出典:
なお、中期成長のグランドデザインとして、2020年3月期から5年程度の時間軸において、売上高100億円、売上総利益率80%、営業利益率30%に到達することを描いております。
(4)経営環境
公益財団法人日本生産性本部が2021年12月に発表した調査によると、我が国の就業者1人あたりの労働生産性は、OECD加盟諸国の中で28位と上位諸国とはかけ離れた実態が明らかになっております。また、就業者1人あたりの労働生産性が低い中、内閣府が公表した令和3年版高齢社会白書によると、2030年までに生産年齢人口は7,000万人を割り込み、その先の2060年までに5,000万人を下回ると推計されております。このような状況を踏まえ、今後の日本社会では、労働人口は減少するという前提のもとで如何に労働生産性を高めていくかが重要な命題になると考えております。
近年の技術進歩により、従来の業務をテクノロジーで補完することで労働生産性の向上に繋がると期待されております。さらに、これまで企業の中でも裏方的な存在であった人事・総務といった“人材に関わる業務”は、直接的に企業の売上や利益に直結する業務ではないこともあり、テクノロジーの導入や効率化が遅れている分野でもありましたが、HRテクノロジーの普及に伴い、この分野にITを積極的に導入する企業が増えております。一方で、タレントマネジメントシステムは新しい分野であるため導入率は12.6%(注4)と、勤怠管理や給与計算等の他のシステムと比較すると低い水準に留まっています。
生産年齢人口の減少を背景に、生産性の向上、多様な働き方への対応、人材の定着や離職防止、採用の強化など、企業はさまざまな人事課題を抱えていますが、その解決に向けて、従業員が持つスキルや才能などの情報を、採用や配置、育成等に活用することで、従業員と組織のパフォーマンスの最大化を目指すタレントマネジメントへの注目が高まっております。また、当社がターゲットとする従業員100人以上の企業は日本に約63,000社(注5)存在しており、当社の利用企業数を鑑みれば市場の開拓余地は広大です。
このように、タレントマネジメントに対するニーズの高まりと市場の開拓余地を踏まえると、さらなる市場成長が見込めると考えております。
(5)優先的に対処すべき事業上及び財務上の課題
上記の経営戦略等を推進する上で、当社として捉えている対処すべき主要な課題は以下のとおりです。
① サービスの普及拡大
生産年齢人口の減少を背景に、生産性の向上、多様な働き方への対応、人材の定着や離職防止、採用の強化など、企業はさまざまな人事課題を抱えています。その解決に向けて、タレントマネジメントシステムの導入ニーズは高まっており、その市場は今後さらなる拡大が見込まれております。
一方、先述のとおり、タレントマネジメントに関するITシステムの導入率は12.6%に留まっており、国内における普及度合いは十分とは言えません。

課題:
出典によると、タレントマネジメントシステムの導入率は何%か。 データはこの作業には関係しない。

データ抜粋:

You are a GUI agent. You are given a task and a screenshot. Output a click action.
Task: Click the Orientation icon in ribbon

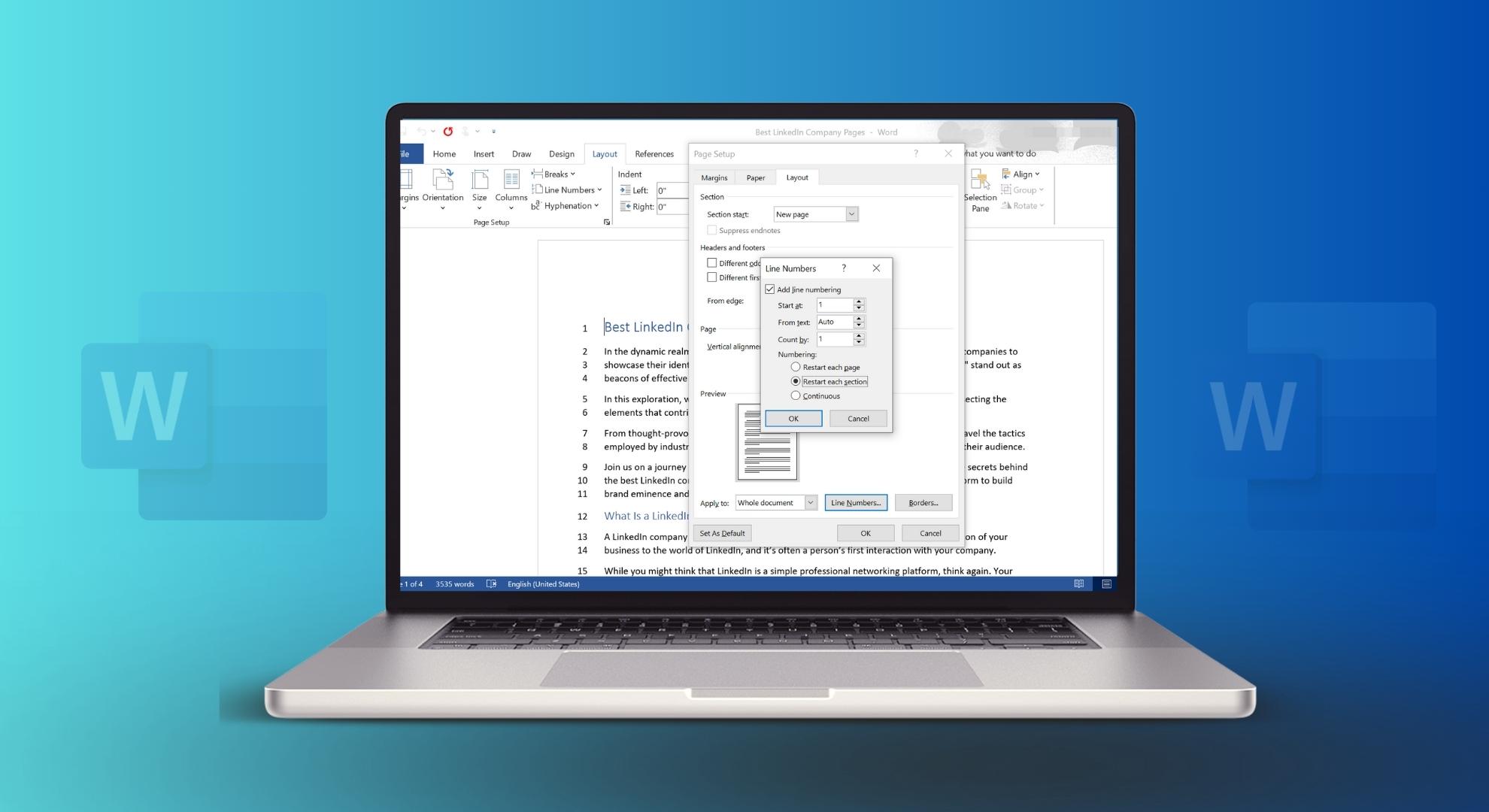[x=442, y=180]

解答:
12.6%である。